Desde Natalie Tours –operador ruso que lleva 15 años llevando turistas rusos a Andorra y que aglutina la mitad de estos visitantes-, Joan Pascual coincide con el diagnóstico y añaden otra razón: el tiempo. Es un auténtico lujo para un ruso poder esquiar con sol y con temperaturas sobre cero.

Por cierto, Natalie Tours celebró recientemente en Andorra su primer congreso en un destino invernal y estiman que esta temporada llevarán a este país un 40% más de turistas rusos que el año pasado, cuando ya registraron un incremento del 35%.

La voz de la experiencia

Thomas Chmiel hace más de 20 años que se gana la vida como guía turístico de rusos en Andorra. Desde su experiencia –que ha recogido en el libro El síndrome de l’isard- ha visto cómo ha ido cambiando el perfil de turista ruso. Los primeros visitantes –que él define como “mafiosillos”- llegaron en los años 90. Dice que “no habían salido nunca de Rusia” y tenían un altísimo poder adquisitivo, cosa que a Chmiel le iba la mar de bien. “Me daban 400 euros sólo por darles información de Andorra”.

Ahora hay muchos más turistas rusos, pero son sobre todo de clase media, “incluso media-baja”, dice. “Miran mucho los precios”, pero, eso sí, dentro de sus posibilidades, “les encanta gastar”. “Para un ruso, unas buenas vacaciones quiere decir gastarse hasta el último rublo. Si vuelve a casa con dinero sobrante, es que no han sido bastante buenas”.

Lleida tendrá que esperar

El 95% de los turistas rusos que visitan Andorra llegan por avión al aeropuerto de Barcelona y luego tienen que hacer un trayecto de no menos de dos horas de camino. Sin embargo, hay un aeródromo mucho más cercano y recién estrenado: Lleida-Alguaire. Desde aquí, además, se puede acceder a las estaciones de esquí del Pirineo ilerdense, entre las que se encuentra la considerada mejor de España, Baqueira-Beret.

El Patronato de Turismo de Lleida está trabajando para atraer turistas rusos a su tierra y a su aeropuerto después de que el año pasado fracasara un primer intento. Alguaire se estrenó sin aduana –por tanto, era no apto para vuelos de fuera de la zona Schengen- porque el permiso del Ministerio del Interior tardaba en llegar. Finalmente llegó, pero el operador que había prometido llevar turistas rusos, ante la duda, se echó atrás.

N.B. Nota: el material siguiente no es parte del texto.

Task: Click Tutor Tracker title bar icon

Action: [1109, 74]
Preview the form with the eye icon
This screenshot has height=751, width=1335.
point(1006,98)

Ahora, ya con el aeropuerto en plenas condiciones, el reto consiste en ganarse la confianza de los tour operadores rusos y en conseguir que haya vuelos directos desde Rusia al aeropuerto ilerdense. Pero esta es una tarea a largo plazo, según admite Jordi Blanch, director de Turismo de Lleida, ya que conseguir estas rutas aéreas no es ni rápido ni sencillo. Paralelamente, el Pirineo de Lleida ofrece la posibilidad de hacer excursiones de uno o dos días para practicar deportes de aventura a los turistas veraniegos de sol y playa que van a Barcelona y a la costa.